Have you shredded your shorts, thrown your bathing suit in the dumpster? If you haven’t already done so, I bet you are seriously considering it.
Along with all the other issues we face as perimenopausal, menopausal, or post-menopausal women, nothing is more apparent to others — or our mirrors — than the advancement of cellulite due to low estrogen levels.
The lack of estrogen affects skin connective tissue by decreasing production of collagen and elastic fibers. Cellulite occurs when the septae tighten. Septae, in this case, are thick bands of collagen that connect skin to muscle and hold back subcutaneous fat in the dermis, which is tissue below the epidermis (skin). When these bands tighten, they pull the skin, causing the underlying fat cells to rise. This creates a dimpling effect. Think cottage cheese!

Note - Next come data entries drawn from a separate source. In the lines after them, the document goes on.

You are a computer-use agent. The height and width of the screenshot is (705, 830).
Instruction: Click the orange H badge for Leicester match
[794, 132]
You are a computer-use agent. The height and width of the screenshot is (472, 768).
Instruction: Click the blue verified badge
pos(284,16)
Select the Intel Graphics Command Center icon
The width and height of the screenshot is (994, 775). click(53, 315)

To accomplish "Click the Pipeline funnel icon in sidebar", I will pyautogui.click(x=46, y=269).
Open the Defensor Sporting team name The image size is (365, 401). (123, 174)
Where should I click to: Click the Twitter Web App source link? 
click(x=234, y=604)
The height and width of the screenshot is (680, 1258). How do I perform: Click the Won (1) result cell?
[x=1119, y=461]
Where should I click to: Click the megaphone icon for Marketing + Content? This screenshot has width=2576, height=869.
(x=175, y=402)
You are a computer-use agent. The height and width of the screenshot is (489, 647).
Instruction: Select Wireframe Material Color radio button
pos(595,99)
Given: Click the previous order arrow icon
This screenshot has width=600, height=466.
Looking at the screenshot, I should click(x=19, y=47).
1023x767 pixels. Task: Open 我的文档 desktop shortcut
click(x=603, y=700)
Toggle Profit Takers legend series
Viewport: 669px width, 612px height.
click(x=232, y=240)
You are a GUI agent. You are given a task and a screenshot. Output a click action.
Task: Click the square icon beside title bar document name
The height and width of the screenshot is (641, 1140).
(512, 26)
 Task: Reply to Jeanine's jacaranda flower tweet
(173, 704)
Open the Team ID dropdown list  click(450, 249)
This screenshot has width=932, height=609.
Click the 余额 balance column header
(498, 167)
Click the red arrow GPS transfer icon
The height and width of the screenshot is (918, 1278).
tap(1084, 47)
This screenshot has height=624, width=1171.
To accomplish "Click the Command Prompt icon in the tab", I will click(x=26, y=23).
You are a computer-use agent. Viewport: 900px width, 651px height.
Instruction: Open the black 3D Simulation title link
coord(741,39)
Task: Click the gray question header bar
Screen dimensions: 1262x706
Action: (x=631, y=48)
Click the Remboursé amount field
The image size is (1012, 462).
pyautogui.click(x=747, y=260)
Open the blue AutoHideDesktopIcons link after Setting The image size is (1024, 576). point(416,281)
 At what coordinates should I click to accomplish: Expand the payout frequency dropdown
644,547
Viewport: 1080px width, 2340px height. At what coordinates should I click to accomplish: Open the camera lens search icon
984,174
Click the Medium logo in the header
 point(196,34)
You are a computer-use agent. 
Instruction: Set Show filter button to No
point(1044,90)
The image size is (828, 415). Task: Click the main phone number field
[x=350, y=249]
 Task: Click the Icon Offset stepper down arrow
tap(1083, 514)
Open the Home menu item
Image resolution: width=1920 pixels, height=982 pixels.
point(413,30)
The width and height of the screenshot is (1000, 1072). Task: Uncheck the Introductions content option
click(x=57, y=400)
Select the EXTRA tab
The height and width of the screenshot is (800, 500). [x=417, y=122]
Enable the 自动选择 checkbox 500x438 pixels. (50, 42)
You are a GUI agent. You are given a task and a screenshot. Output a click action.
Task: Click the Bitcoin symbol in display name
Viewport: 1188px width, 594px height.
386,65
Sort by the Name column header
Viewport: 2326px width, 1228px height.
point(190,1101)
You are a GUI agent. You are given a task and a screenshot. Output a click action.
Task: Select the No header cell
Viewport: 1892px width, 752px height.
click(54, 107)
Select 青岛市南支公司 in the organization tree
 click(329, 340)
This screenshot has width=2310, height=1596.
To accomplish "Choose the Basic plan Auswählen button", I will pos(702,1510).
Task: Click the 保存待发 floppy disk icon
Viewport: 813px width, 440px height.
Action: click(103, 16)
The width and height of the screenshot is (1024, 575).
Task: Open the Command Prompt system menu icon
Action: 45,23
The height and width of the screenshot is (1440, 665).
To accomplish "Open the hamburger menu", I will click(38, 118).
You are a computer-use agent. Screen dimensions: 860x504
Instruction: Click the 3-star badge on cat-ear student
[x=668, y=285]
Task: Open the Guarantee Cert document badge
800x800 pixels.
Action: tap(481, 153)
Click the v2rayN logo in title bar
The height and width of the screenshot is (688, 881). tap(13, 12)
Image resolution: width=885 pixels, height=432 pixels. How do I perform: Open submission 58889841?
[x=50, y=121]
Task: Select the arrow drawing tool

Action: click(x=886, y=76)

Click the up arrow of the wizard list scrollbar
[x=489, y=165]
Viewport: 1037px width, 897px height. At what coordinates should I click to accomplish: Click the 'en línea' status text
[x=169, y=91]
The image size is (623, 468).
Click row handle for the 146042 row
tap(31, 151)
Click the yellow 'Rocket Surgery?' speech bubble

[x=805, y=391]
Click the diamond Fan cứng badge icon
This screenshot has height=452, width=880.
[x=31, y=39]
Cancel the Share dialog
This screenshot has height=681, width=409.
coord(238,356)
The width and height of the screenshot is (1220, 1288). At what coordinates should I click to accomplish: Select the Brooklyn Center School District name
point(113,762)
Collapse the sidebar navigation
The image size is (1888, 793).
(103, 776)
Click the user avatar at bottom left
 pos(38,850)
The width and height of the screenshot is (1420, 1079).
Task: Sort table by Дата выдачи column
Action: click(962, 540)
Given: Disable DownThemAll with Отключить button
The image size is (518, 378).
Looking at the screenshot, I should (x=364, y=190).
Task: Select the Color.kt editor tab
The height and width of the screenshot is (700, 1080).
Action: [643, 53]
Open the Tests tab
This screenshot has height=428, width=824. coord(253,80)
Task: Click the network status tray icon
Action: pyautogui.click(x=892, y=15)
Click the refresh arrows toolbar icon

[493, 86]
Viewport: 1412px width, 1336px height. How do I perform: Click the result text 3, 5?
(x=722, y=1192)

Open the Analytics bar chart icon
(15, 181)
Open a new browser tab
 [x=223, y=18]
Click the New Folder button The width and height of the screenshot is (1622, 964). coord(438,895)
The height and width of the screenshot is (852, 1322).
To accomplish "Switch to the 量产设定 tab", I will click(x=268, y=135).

Cellulite is more common in women than in men (well, of course) due to the shape of the collagen bands. Female collagen bands are honey-combed; male bands are crossed or horizontal. And cellulite is more common in women’s thighs because that’s where fat is stored (among other places!).
Though not possible to completely eliminate cellulite, there are things that you can do to reduce its appearance:
- Stay hydrated. Skin cells need water to function and water helps maintain a skin’s plump look.
- Maintain a healthy weight. (I know. This is a constant battle.) Fat tissue increases cellulite.
- Creams or lotions may reduce the appearance of cellulite, though they are not a remedy. Discuss with your dermatologist.
- Certain supplements may help, though the research on this is minimal. Again, talk with your doctor.
- Exercise in order to promote the burning of excess fat. Good, low-impact exercises include swimming, walking, and cycling.
- Try strength training that targets thighs and glutes.
And, as I have suggested in my other posts, mirrors are hazardous to your wellbeing so throw out as many as possible — along with the shorts and bathing suits.